-------- Extract to read
GP Federations: Empower the professionals who make people healthier
GPs and local councils working together to improve public health is the best way to make the NHS financially sustainable, argues one GP federation manager.
Andrew Lansley’s health service reforms were supposed to put GPs in charge of commissioning health services via Clinical Commissioning Groups (CCGs). And GPs do have the right goals: they want to improve the population’s health. But in reality, they’re often sidelined within CCGs; in the NHS, all the real power lies with Department of Health and Social Care (DHSC) bodies and NHS trusts. I believe we need new alliances between GP practices and local authorities, with a focus on promoting good health. Health and care staff should focus on local relationships and maximising wellness, rather than on top-down structures and delivering treatments.
I’ve worked on national NHS policy, and seen the system from that perspective. But for some years, I’ve been running GP federations: local, non-statutory bodies, owned and run by GPs. These vary around the country, but the ones I’ve worked for have had a strong emphasis on promoting good health.
Federations can do this because GPs’ financial incentives are aligned with their professional ethics. All doctors want to keep people well; but because GPs are paid per patient rather than per treatment, we have a financial interest in minimising sickness rates. For us, higher sickness rates mean overburdened appointment schedules and exhausted treatment budgets.
The commissioner/provider split means that, beyond the primary care offered by constituent GP practices, CCGs can’t offer services themselves. But GP federations can offer services to CCGs – and because these services are shaped by GPs, they often focus on improving health, tend to be well linked into primary care delivery, and make good use of GPs’ excellent patient records.
You’d think that CCGs would share federations’ interests in improving public health and integrating services with primary care. In my view, though, CCGs weren’t designed to empower GPs, but to shift the blame for NHS cuts from the DHSC to local practitioners. CCGs are run by people appointed by government, and often steamroller decisions through, sidelining GP practices and disenfranchising patient groups.
Many NHS trust staff also have a genuine interest in improving the population’s health. But trusts only get paid if sick people need medical attention. Financial imperatives mean they can be actively hostile to health initiatives, and consequently to the federations that champion them. Some hospital trusts lobby CCGs not to award contracts to federations – for example, by leaning on them to bundle up contracts so they include specialist services that only hospitals can provide.
----------------
-------- Material supplied
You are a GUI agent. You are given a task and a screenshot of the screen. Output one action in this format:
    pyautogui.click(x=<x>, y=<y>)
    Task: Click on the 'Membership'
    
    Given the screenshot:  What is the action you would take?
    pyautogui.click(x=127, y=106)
----------------
-------- Material supplied
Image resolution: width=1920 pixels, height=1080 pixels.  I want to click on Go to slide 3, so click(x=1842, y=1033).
----------------
*Your tasks*.
1: In the article on GP federations, write out the passage from "I’ve worked on" to "exhausted treatment budgets." again, swapping "sickness rates" for "illness rates".
2: Answer these questions from the article on GP federations:
(a) Under Andrew Lansley's reforms, through what bodies were GPs supposed to commission health services?
(b) How are GPs paid?
(c) Under what condition do NHS trusts get paid?
3: List every abbreviation used in the article on GP federations.
The lines have no connection to the article on GP federations.

*Outputs by task*.
1:
I’ve worked on national NHS policy, and seen the system from that perspective. But for some years, I’ve been running GP federations: local, non-statutory bodies, owned and run by GPs. These vary around the country, but the ones I’ve worked for have had a strong emphasis on promoting good health.
Federations can do this because GPs’ financial incentives are aligned with their professional ethics. All doctors want to keep people well; but because GPs are paid per patient rather than per treatment, we have a financial interest in minimising illness rates. For us, higher illness rates mean overburdened appointment schedules and exhausted treatment budgets.

2:
(a) Through Clinical Commissioning Groups (CCGs).
(b) Per patient rather than per treatment.
(c) Only if sick people need medical attention.

3: GP, NHS, CCG, DHSC